Please give the stretch of the listing from the line containing "The width and" through the line containing "Create a new" as a Markdown table with columns Nr and Line, leaving out blank lines.

--- LISTED RECORDS ---

>>>

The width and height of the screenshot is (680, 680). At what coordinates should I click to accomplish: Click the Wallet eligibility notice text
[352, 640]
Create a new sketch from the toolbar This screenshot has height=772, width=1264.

<<<
>>>

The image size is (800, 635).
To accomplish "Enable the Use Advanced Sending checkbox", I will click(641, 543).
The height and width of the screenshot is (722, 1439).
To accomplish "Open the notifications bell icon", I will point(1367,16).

<<<

--- WRITTEN RESPONSE ---
| Nr | Line |
|---|---|
| 1 | The width and height of the screenshot is (680, 680). At what coordinates should I click to accomplish: Click the Wallet eligibility notice text |
| 2 | [352, 640] |
| 3 | Create a new sketch from the toolbar This screenshot has height=772, width=1264. |